Tomb uses his subjects' appearance to get his hand going, not as inroads to
their character. Visitors leave the show knowing no more than when they arrived
about the people Tomb portrays, likenesses aside.
Collector Robert Shimshak's face resembles Tomb's image of it to a striking
degree, yet it reads like an excuse for the lather of charcoal and gouache
marks that Tomb uncorks to convey Shimshak's legs-crossed posture and patterned
shirt.
Tomb's portraits seem up-to-the-minute not because they show a knowledge of
modern portraitists such as Oskar Kokoschka and Alice Neel, though they do,
but because Tomb looks harder at, and believes more in, the way fabric creases
report the clothed body than at the way faces clothe identity.

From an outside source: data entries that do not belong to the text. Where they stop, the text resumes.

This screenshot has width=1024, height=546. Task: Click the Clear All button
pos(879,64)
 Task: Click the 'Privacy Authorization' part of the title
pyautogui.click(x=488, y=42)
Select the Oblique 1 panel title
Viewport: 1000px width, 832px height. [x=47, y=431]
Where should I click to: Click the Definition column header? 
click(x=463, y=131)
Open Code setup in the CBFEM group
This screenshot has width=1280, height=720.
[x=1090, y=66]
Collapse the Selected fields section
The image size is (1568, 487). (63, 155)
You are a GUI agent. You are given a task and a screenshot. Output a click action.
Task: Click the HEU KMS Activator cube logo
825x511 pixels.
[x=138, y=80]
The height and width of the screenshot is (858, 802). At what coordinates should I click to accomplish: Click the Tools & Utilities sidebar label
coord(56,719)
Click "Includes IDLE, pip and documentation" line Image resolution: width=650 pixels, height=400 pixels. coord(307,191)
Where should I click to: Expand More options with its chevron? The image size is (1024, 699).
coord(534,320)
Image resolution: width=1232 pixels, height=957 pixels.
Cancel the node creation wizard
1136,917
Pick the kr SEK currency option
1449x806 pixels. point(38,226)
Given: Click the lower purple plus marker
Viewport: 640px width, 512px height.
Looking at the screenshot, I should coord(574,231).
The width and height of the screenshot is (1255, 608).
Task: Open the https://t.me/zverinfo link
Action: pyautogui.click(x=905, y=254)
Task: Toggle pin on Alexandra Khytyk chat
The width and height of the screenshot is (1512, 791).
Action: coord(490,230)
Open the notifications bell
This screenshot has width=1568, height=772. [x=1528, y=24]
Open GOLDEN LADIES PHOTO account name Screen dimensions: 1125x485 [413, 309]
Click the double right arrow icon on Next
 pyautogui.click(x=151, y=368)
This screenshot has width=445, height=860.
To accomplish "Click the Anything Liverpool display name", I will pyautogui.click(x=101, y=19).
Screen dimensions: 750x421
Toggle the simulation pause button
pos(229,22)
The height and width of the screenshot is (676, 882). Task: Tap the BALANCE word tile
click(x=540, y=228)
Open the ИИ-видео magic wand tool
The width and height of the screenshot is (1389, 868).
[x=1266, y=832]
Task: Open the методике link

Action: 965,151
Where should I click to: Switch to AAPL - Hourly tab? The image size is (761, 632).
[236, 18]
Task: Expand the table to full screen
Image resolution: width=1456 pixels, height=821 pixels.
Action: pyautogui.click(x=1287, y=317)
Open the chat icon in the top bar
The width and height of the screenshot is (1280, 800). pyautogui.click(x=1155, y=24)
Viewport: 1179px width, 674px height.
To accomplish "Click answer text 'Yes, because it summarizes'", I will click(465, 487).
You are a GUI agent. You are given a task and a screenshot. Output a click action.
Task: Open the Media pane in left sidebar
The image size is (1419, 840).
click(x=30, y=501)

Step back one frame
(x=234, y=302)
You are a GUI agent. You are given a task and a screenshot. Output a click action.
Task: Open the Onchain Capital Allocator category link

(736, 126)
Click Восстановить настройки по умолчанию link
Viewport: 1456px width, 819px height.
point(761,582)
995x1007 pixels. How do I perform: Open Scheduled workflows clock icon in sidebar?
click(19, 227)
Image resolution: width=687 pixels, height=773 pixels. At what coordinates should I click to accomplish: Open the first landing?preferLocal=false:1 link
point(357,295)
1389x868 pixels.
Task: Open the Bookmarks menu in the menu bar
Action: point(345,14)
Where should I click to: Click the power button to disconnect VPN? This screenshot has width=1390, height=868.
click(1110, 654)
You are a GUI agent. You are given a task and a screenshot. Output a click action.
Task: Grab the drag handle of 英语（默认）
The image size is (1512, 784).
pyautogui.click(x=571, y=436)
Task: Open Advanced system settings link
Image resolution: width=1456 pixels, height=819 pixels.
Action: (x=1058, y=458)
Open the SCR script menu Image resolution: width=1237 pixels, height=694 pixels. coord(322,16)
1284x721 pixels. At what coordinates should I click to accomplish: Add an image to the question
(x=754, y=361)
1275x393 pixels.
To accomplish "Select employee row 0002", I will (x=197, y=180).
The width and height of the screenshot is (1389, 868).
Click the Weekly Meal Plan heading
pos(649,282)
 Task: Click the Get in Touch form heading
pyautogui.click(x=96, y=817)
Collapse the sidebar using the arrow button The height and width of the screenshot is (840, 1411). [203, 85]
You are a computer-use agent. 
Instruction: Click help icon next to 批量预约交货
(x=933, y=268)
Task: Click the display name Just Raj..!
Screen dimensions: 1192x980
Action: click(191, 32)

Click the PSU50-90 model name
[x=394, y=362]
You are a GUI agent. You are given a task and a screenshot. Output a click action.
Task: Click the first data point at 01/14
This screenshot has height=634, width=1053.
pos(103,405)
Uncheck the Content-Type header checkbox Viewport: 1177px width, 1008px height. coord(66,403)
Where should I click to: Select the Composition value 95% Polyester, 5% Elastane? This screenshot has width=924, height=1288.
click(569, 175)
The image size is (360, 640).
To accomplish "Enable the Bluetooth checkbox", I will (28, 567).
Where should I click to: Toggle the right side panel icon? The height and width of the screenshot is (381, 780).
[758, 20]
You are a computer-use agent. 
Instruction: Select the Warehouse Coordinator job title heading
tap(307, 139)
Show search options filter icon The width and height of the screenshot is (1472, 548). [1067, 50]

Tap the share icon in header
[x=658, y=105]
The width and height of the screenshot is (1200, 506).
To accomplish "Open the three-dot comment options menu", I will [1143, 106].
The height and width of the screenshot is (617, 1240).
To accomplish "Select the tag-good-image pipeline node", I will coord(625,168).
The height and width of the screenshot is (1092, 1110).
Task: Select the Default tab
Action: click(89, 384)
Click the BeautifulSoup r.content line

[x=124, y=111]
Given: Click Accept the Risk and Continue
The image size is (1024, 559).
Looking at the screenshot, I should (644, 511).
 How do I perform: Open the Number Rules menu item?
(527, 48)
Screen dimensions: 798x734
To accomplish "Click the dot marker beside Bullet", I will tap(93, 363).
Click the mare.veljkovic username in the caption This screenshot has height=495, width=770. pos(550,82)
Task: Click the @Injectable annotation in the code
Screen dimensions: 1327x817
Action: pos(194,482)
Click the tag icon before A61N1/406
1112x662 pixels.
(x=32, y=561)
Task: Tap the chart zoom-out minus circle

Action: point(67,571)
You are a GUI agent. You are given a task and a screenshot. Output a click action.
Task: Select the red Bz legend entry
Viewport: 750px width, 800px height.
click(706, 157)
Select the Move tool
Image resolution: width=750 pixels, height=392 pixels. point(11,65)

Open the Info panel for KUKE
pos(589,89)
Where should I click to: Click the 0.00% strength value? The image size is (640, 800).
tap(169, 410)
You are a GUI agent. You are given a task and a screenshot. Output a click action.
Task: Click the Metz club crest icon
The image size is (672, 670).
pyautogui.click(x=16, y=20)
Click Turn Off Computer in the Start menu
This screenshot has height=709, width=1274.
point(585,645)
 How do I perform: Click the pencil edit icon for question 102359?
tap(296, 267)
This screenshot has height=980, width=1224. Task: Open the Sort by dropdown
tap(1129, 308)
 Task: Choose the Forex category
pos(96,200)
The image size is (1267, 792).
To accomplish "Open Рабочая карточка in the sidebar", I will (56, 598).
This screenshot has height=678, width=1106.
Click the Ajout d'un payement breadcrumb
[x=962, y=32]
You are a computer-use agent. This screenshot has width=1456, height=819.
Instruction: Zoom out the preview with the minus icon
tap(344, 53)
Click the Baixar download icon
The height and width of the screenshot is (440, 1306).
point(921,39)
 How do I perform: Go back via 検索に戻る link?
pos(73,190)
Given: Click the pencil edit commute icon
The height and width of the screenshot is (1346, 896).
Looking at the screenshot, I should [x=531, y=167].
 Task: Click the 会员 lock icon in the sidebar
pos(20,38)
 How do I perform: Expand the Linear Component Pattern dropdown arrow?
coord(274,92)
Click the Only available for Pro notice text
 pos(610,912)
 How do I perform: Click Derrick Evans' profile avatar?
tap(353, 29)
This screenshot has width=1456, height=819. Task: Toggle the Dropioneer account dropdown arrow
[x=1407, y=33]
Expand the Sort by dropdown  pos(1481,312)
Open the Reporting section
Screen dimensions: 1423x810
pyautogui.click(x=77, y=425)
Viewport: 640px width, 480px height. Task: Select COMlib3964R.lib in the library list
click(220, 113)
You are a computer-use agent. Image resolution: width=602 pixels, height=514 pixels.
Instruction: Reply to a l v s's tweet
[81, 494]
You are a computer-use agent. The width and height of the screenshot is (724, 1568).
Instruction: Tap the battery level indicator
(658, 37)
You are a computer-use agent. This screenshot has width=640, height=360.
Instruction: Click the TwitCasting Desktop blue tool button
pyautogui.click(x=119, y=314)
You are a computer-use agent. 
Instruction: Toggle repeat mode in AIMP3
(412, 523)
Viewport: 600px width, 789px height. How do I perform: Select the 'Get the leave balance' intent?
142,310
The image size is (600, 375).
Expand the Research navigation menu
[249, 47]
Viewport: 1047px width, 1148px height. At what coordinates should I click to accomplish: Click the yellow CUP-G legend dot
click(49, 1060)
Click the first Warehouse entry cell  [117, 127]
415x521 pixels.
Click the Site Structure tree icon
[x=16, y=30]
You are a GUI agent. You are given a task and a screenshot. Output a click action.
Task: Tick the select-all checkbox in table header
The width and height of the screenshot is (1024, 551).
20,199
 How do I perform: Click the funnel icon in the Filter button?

Notice how a few deft brush strokes of black over white render the folds in
the black shirt of "J.J." (2003). They report a fleshy torso to
match the subject's face, but also evoke a sort of cladding, like an armadillo
shell, suggestive of some unobvious hardness.
In "Feeling Groovy" (2003) -- the most impressive thing here --
the technique that describes the spaced-out, unnamed sitter conveys his relaxation
more immediately than his slouching pose.
In his treatment of the man's plaid shirt, Tomb flutters a little manifesto celebrating the athletics of hand and eye, as against the supposed intellectual rigor for which the modernist grid stands.
The exhibited portraits' unevenness can make a viewer wonder whether Tomb yet inhabits comfortably the uncompromising artistic posture he has earned.
No matter, he has let his hand go and it will take him there.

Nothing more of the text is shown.